_Problem description_: Rewrite the records below from the line containing "Click the info" up to and including the line containing "Action: pyautogui.click(x=684, y=514)", keeping the requests, and decrease every coordinate in the answers by 144.

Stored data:
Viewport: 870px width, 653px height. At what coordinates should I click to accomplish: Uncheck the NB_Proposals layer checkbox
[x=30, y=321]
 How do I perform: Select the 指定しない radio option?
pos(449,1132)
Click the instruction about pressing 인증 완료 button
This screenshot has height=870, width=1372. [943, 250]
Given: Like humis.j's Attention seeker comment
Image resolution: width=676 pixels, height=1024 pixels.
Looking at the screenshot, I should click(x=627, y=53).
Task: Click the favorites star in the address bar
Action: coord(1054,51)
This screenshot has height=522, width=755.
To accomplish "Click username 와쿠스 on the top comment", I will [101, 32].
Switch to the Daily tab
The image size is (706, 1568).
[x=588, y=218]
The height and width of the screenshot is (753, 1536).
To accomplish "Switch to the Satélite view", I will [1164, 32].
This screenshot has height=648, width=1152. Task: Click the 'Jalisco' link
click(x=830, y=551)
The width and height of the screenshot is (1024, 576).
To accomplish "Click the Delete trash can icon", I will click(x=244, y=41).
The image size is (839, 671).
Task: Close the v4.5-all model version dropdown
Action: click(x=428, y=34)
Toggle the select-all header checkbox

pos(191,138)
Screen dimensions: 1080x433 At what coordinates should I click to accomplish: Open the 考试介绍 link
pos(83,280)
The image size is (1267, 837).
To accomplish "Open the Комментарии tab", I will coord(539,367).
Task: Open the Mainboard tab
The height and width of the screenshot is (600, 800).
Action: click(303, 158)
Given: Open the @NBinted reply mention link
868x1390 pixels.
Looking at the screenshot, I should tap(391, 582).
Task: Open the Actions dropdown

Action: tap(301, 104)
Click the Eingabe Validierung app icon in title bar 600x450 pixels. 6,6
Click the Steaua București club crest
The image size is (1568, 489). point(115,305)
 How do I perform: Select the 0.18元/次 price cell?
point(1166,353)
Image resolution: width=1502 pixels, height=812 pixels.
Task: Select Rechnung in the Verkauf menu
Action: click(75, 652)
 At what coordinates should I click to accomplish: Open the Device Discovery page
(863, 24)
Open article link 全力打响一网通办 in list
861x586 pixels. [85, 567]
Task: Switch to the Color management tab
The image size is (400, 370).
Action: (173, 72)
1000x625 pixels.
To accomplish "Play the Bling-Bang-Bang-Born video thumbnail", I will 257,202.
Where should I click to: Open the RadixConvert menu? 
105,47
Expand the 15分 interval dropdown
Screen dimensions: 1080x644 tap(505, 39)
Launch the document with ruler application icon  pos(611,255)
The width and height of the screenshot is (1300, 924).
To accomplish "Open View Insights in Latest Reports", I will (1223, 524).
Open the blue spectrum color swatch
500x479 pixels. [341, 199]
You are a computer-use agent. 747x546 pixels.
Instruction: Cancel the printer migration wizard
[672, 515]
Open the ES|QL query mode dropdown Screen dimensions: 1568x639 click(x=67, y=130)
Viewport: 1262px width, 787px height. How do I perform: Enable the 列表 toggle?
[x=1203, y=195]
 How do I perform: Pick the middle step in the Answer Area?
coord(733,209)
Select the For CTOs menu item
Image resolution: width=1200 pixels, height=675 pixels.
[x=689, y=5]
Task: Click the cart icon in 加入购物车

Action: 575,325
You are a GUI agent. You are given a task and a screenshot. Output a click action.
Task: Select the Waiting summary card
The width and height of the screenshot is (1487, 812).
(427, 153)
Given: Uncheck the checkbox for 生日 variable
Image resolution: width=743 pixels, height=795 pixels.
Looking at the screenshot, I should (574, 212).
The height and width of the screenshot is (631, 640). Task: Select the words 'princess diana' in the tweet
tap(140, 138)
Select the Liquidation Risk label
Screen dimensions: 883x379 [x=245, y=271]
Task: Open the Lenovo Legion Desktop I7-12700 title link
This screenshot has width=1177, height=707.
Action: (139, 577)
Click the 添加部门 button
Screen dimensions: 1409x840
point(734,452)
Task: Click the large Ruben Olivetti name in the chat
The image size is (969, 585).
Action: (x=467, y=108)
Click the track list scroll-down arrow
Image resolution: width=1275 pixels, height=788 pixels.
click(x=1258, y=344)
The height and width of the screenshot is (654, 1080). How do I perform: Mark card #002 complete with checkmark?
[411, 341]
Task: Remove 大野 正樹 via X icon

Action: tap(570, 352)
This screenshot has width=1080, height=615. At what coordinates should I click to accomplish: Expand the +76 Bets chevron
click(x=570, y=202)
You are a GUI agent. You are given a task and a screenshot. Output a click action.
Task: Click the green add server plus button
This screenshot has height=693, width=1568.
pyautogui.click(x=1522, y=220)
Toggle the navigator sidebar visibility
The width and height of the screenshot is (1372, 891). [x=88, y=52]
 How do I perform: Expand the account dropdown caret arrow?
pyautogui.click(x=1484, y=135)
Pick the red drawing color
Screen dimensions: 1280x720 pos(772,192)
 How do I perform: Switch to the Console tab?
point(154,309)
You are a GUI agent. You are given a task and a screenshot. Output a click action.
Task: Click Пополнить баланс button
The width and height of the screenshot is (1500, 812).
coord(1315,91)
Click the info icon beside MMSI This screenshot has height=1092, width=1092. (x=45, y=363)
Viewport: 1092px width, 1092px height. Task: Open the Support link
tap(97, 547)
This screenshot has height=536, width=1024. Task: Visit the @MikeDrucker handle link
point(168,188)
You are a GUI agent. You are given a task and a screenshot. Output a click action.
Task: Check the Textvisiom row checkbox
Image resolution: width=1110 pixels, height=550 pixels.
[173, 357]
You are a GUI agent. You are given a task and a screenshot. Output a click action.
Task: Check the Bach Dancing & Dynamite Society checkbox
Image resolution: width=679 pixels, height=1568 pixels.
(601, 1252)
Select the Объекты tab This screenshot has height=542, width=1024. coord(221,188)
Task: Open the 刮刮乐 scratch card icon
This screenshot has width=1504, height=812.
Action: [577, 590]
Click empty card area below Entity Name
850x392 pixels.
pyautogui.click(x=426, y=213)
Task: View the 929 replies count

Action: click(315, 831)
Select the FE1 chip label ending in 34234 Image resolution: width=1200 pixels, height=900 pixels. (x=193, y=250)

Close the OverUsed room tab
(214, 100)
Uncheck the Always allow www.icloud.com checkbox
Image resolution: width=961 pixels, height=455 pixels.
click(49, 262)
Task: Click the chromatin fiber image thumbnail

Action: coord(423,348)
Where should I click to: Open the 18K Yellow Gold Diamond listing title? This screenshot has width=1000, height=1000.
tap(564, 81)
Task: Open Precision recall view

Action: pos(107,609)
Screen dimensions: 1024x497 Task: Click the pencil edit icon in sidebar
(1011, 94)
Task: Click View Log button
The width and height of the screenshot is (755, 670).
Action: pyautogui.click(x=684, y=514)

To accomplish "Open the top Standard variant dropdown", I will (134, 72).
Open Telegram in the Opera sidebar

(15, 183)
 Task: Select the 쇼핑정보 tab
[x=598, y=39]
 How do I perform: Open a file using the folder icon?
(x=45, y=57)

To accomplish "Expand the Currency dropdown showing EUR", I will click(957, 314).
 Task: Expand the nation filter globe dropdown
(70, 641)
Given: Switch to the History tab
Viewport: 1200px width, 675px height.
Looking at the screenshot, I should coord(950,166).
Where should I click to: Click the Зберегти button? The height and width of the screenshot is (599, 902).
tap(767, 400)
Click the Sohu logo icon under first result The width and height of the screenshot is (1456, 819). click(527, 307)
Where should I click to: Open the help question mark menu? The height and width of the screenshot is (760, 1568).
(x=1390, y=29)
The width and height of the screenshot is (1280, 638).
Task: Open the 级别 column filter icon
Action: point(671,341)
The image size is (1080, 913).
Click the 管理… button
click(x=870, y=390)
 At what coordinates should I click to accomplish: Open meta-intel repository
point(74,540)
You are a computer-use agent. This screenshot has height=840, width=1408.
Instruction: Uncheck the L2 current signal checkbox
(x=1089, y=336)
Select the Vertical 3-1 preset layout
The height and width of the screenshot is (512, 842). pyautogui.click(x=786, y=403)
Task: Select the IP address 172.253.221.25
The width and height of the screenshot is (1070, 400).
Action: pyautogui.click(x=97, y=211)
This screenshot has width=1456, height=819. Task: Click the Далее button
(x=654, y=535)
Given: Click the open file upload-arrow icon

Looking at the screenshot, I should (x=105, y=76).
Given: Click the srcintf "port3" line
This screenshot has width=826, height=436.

_Written response_:
Click the info icon beside MMSI This screenshot has height=1092, width=1092. (x=-99, y=219)
Viewport: 1092px width, 1092px height. Task: Open the Support link
tap(-47, 403)
This screenshot has height=536, width=1024. Task: Visit the @MikeDrucker handle link
point(24,44)
You are a GUI agent. You are given a task and a screenshot. Output a click action.
Task: Check the Textvisiom row checkbox
Image resolution: width=1110 pixels, height=550 pixels.
[29, 213]
You are a GUI agent. You are given a task and a screenshot. Output a click action.
Task: Check the Bach Dancing & Dynamite Society checkbox
Image resolution: width=679 pixels, height=1568 pixels.
(457, 1108)
Select the Объекты tab This screenshot has height=542, width=1024. coord(77,44)
Task: Open the 刮刮乐 scratch card icon
This screenshot has width=1504, height=812.
Action: [433, 446]
Click empty card area below Entity Name
850x392 pixels.
pyautogui.click(x=282, y=69)
Task: View the 929 replies count

Action: click(171, 687)
Select the FE1 chip label ending in 34234 Image resolution: width=1200 pixels, height=900 pixels. (x=49, y=106)

Close the OverUsed room tab
(70, -44)
Uncheck the Always allow www.icloud.com checkbox
Image resolution: width=961 pixels, height=455 pixels.
click(-95, 118)
Task: Click the chromatin fiber image thumbnail

Action: coord(279,204)
Where should I click to: Open the 18K Yellow Gold Diamond listing title? This screenshot has width=1000, height=1000.
tap(420, -63)
Task: Open Precision recall view

Action: pos(-37,465)
Screen dimensions: 1024x497 Task: Click the pencil edit icon in sidebar
(867, -50)
Task: Click View Log button
The width and height of the screenshot is (755, 670).
Action: pyautogui.click(x=540, y=370)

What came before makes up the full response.